### Exercise details
Locate every line in the items below that contains the word "attachment" and copy each one.

### Information supplied
----------

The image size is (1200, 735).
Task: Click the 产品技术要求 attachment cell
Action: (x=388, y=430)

----------

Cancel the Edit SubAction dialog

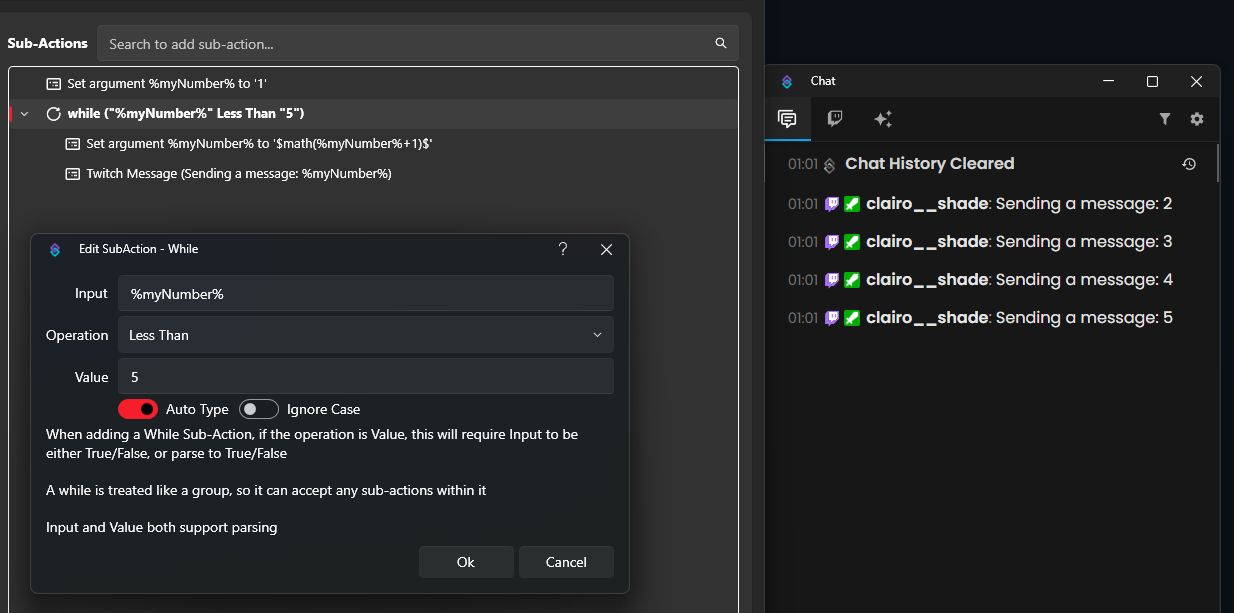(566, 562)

----------

### Response below
Task: Click the 产品技术要求 attachment cell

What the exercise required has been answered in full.